# beneteau first 235



## TSOJOURNER (Dec 16, 1999)

considering buying 1989. anyone know much about them? looks like a well constructed boat. lots of interior space. I''m curious of the logic puting a marine head in boat this size, and what maintenance is involved. any input would be appreciated.


----------



## TSOJOURNER (Dec 16, 1999)

Owned one for four years. Great little boat. I had a 97 with the deep keel, sailed well. As for the marine head, it was better than lugging a porta potty around. I had to rebuild the pump once, pretty simple project.

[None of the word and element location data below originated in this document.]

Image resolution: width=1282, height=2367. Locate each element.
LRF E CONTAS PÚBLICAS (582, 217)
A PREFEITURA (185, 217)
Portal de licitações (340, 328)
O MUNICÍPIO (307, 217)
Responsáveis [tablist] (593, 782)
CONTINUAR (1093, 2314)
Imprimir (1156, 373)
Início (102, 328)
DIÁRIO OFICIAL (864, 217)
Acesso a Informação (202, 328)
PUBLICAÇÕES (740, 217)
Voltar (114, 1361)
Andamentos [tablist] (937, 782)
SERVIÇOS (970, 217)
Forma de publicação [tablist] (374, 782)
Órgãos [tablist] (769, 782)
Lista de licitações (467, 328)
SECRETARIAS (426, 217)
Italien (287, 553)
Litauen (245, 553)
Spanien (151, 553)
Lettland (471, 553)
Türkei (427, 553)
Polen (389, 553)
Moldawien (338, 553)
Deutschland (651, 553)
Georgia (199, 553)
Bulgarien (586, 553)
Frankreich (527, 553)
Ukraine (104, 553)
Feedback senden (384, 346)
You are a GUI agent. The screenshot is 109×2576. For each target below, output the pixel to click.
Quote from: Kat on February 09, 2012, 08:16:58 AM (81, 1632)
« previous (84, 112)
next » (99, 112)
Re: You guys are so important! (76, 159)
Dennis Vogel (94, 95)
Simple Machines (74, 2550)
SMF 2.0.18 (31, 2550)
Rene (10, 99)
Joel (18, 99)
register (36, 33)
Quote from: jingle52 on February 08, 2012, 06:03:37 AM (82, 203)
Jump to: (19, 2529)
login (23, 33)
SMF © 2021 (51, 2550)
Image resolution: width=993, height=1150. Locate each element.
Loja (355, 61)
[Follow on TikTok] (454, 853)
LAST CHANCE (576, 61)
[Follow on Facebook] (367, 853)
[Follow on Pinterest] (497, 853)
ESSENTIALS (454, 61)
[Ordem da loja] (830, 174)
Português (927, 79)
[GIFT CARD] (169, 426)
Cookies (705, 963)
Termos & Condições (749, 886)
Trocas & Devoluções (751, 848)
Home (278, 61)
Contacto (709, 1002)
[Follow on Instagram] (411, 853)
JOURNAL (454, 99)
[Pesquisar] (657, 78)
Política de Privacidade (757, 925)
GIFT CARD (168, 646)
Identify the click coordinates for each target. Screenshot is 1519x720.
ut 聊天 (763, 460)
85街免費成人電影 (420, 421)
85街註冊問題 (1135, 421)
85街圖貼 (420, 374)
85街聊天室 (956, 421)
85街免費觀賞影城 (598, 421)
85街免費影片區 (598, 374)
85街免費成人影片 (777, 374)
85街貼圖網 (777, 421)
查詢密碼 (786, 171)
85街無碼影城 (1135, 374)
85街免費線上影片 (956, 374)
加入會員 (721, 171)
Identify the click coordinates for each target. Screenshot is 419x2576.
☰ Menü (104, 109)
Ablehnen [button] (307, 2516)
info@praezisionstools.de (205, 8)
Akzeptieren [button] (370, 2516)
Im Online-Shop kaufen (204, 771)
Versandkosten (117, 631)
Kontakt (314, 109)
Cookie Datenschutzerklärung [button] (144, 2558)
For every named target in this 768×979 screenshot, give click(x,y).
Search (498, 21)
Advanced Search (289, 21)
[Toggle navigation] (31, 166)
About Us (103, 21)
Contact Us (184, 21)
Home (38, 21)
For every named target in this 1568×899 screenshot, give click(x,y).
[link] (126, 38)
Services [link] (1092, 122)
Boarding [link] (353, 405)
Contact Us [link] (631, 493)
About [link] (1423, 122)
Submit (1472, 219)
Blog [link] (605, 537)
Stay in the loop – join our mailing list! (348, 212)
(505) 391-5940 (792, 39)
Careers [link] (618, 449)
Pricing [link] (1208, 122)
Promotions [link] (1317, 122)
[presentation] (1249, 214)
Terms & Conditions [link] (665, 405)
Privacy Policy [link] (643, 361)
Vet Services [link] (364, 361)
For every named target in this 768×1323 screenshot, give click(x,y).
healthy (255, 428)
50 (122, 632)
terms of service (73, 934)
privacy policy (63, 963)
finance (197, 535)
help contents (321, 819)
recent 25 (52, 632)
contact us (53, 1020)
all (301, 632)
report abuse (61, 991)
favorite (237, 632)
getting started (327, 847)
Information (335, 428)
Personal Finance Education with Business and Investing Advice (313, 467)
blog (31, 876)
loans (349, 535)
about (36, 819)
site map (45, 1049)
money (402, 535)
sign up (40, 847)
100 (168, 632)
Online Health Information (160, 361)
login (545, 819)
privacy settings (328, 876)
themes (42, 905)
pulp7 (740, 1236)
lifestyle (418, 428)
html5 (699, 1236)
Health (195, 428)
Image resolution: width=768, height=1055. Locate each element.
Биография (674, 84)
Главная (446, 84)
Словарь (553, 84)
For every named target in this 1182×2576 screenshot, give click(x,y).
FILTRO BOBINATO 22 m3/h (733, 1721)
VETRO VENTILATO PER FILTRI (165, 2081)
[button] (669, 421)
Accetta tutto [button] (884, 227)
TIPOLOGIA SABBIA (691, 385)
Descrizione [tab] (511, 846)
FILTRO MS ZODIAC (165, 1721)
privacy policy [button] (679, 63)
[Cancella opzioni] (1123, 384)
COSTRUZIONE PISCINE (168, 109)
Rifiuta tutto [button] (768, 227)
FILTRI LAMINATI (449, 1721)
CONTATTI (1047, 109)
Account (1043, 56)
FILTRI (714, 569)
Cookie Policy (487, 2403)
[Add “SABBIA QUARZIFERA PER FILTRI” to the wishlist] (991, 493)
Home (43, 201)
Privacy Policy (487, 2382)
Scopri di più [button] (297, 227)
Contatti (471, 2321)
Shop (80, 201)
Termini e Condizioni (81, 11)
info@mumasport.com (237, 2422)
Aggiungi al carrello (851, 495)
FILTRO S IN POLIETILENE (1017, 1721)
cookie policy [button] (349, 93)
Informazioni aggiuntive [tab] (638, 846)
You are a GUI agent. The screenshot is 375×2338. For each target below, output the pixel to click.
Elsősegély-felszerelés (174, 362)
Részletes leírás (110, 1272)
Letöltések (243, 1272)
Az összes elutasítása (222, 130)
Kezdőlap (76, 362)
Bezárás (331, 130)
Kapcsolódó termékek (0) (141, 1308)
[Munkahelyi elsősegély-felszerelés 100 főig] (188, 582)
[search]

The only problem I had was where the transom and hull come together. It makes a lip facing aft, the layers of glass began to split there. I had it repaired for a few hundred and it was fine after that.


----------



## halyardz (Sep 2, 2000)

Skully, I owned an 88 for about 5 years. There were things I loved and things I found
frustrating. Considering other boats in the
class...I''d still buy a 235...Catalinas etc.
don''t even compare..unless cost is your main
criteria.

The things I loved:
--the marine head was a blessing...the ladies in your life will constantly thank you and the privacy door helps! Maintenance was not a problem but the factory did install a Y valve backwards
--interior room is great for the size
--good quality fittings
Probably of more interest to you is the list of frustrations...and I admit, many of them have to do with the size of the boat...after
one season, you find yourself wanting a bigger boat (if you do any cruising or more
than bay/lake sailing)...with the next logical leap being the 285 (not the 26).
--aft berth handy but cramped...good for kids
or storage...or storage of kids

Frustrations....
--mine was a wing keel and you could not leave the helm, tiller tamer didn''t even help
--boom too low on mast...man did we hit our
heads on every outing and always had "hunch" profile moving around the cockpit
--side windows lost seal after 3 years...real
tideous to reseal and hard to get it to look
OEM
--like Bill''s reponse, I too had some delam on the aft lip of the hull...its a real easy
target to ding on a dock etc....we fixed it
twice.
--the gas tank for the outboard generally was
in the cockpit...should have installed a small in board tank but only place was on same side as holding tank...would have created balance problems.

IMHO Must Haves---roller furling & swim ladder...lazyjacks (nice to have)

Watch the prices, B''s tend to be a bit more
expensive than others in the class and while the better fittings are worth a 5% premium I''m not sure its worth an extra $1,500 given you''ll be replacing some anyway.

Jim


----------